Exercise brief
Exactly the lines from the line with "The height and" through the final line of the records below, both ends included, are to be set down. Do not include pictures.

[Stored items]

----

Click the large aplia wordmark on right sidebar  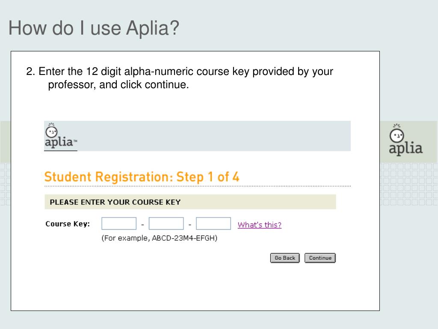[405, 149]
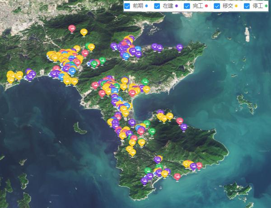This screenshot has width=271, height=208.
Task: Toggle the 停工 checkbox
Action: coord(247,6)
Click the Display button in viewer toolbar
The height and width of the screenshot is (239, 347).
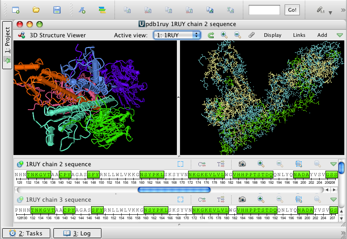click(x=272, y=35)
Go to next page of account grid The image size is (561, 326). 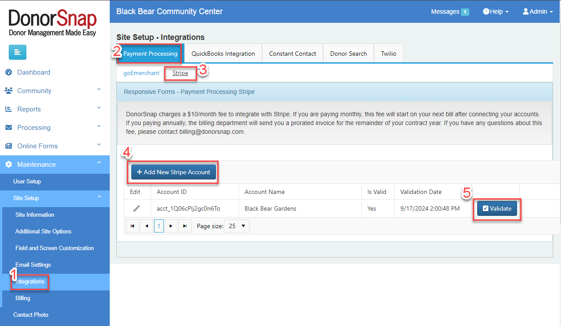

----

Result of this task
The height and width of the screenshot is (239, 347).
click(x=272, y=35)
Go to next page of account grid The image size is (561, 326). 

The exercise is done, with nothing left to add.